= Trolls of the Misty Mountains =

Tabletop role-playing game supplement

Cover art by Daniel Horne, 1986

Trolls of the Misty Mountains is a supplement published by Iron Crown Enterprises (ICE) in 1986 for the fantasy role-playing game Middle-earth Role Playing (MERP), which is itself based on the works of J.R.R. Tolkien.

==Description==
===Background===
In The Hobbit, Tolkien's precursor to The Lord of the Rings, Bilbo Baggins and his companions encounter some of the denizens that live under the Misty Mountains.

===Contents===
This book contains three adventures that take place in the vestiges of the former kingdom of Rhudaur that once lay against the eastern side of the Misty Mountains. The time is 1600 years after the defeat of Sauron by the Last Alliance of Elves and Men, and 1500 years before the events described in The Hobbit and The Lord of the Rings. It includes a set of three adventures, each with an increasing difficulty over the previous one.

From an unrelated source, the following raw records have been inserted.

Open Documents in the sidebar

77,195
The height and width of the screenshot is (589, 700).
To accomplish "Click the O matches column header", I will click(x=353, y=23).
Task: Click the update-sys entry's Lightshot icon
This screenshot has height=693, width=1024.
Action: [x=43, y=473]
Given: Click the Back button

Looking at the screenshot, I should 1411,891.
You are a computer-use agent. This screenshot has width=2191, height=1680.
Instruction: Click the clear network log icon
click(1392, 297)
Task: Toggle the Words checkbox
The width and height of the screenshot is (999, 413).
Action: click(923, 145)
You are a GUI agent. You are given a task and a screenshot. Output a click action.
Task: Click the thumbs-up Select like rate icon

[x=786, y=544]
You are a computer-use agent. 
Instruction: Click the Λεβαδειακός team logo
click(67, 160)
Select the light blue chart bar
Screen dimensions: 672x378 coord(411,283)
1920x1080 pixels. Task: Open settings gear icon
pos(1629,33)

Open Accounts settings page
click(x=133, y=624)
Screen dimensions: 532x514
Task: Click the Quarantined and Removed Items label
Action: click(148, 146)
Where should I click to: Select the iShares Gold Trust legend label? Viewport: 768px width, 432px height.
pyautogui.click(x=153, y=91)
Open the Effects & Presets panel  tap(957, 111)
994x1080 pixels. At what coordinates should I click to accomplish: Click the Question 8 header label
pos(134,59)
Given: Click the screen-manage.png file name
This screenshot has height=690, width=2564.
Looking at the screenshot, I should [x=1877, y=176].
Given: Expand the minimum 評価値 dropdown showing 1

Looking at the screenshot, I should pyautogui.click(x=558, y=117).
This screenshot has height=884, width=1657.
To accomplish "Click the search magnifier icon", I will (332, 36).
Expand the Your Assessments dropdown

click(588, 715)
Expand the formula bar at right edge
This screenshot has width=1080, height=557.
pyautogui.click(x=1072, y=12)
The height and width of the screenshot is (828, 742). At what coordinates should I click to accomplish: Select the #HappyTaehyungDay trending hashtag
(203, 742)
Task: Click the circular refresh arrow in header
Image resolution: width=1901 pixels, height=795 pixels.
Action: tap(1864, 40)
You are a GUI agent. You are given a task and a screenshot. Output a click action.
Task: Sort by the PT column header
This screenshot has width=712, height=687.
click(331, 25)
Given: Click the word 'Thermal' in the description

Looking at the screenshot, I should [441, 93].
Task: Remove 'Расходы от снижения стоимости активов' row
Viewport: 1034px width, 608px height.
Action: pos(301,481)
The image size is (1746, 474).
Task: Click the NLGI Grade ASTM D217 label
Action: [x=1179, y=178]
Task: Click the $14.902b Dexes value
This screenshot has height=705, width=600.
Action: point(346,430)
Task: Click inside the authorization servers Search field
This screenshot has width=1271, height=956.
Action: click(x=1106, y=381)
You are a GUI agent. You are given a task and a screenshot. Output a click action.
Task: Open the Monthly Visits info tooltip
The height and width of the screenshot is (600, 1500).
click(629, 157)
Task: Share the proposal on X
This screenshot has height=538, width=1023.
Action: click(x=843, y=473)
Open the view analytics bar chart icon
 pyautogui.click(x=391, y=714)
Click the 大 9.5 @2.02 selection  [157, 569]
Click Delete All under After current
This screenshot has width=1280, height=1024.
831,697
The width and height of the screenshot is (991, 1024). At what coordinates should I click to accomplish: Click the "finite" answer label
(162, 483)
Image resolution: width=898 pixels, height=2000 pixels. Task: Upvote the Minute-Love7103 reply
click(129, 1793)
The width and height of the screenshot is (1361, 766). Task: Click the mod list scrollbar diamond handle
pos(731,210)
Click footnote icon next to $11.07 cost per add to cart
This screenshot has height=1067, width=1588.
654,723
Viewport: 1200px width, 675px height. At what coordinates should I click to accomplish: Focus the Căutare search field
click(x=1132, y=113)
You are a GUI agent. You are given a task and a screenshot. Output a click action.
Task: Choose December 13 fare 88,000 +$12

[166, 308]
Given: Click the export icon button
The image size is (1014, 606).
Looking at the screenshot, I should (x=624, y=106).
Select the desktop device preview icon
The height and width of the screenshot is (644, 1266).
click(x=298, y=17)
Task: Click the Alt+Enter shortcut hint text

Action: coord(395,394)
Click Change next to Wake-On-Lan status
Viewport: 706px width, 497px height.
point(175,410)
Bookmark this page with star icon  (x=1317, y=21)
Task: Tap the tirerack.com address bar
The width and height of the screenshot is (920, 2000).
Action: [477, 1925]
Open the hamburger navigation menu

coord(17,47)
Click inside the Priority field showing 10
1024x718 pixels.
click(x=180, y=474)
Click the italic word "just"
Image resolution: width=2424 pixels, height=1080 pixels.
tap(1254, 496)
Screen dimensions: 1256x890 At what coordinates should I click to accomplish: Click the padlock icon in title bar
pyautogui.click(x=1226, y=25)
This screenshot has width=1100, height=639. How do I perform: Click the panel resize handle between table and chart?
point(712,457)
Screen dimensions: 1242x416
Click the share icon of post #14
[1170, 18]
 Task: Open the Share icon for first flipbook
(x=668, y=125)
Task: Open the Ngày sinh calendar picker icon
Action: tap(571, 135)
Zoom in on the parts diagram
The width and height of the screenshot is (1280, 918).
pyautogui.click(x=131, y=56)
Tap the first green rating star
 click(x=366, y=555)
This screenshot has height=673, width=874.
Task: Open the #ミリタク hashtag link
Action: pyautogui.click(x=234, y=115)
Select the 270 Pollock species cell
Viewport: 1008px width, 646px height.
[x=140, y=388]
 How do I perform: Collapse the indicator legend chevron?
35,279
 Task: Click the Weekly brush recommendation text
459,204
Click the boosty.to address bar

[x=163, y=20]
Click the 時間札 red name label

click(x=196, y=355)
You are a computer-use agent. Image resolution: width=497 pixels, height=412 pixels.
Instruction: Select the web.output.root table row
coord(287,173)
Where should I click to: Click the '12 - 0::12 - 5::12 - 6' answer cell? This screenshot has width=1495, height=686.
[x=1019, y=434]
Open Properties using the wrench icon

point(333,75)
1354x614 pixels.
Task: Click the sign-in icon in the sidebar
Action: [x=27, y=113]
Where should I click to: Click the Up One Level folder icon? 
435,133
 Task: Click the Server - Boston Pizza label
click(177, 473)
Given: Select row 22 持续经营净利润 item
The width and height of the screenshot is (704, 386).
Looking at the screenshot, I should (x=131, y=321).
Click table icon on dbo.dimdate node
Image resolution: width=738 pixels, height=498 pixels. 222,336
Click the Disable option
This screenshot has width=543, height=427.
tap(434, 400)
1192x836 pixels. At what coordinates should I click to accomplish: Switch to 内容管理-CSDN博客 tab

The adventurers are hired to reconnoitre the route of a proposed road to be built between the keeps of Daenos and Elnost, rooting out any potential dangers such as trolls and orcs. To do this, they must complete three adventures:
- "Adventure at Duildin Hill": The adventurers are hired by local farmers to stop depredations by trolls.
- "Adventure at the Village of Garkash": The adventurers discover a goblin village quite close to the proposed road.
- "Adventure at Maes Fao": The adventurers must root out and destroy a pair of Dunedain brothers who are agents of the Witch-King of Angmar

==Publication history==
ICE published the licensed game Middle Earth Role-Playing in 1982, and then released many supplements for it over the next 17 years, until the Tolkien Estate withdrew their license in 1999. Trolls of the Misty Mountains was written by John Cresswell and Mike Cresswell, with a cover by Daniel Horne, cartography by Jessica Ney, and illustrations by Denis Loubet, and was published by Iron Crown Enterprises in 1986 as a 32-page book. I.C.E. revisited this area in later publications including Phantom of the Northern Marches (1986), Dark Mage of Rhudaur (1989), and Arnor (1994).

==Reception==
In Issue 39 of Abyss, John Davies noted "These three scenarios are well designed but surprisingly unsophisticated, and the whole package seems aimed at younger readers." He also pointed out that all three adventures were "very reward-oriented, sort of seek and find type situations, characteristic of material designed for younger players." Davies also found the adventures, at 3–4 hours each, were "rather brief." Davies concluded, "These complaints aside, the adventures are well crafted, and while they may not present any mental challenges or great original themes, they are playable and moderately interesting."

In the December 1986 edition of Adventurer (Issue 6, Jon Sutherland was unimpressed, saying, "This is awful, boring and hack [...] The link with Tolkien’s source materials is flimsy, and the adventures are reminiscent of the old Judges Guild modules." He concluded with a recommendation to avoid this book, saying, "You would have thought that with all the rich background and the relatively high quality of the other ’ready-to-run’ modules, that the thirty -two pages would have something half decent in them. This is not the case."

Graham Staplehurst reviewed Trolls of the Misty Mountains for White Dwarf #87, and stated that "there is perhaps something less than original in its basis. Although useful for a GM without time to produce their own adventures, the module slips a little from the excellent standards previously set by ICE."

Denis Beck, in the April 1987 edition of Casus Belli (Issue #37), called these adventures "very classic." His only complaint was "the meagerness of the historical background, which risks confusing a beginner gamemaster."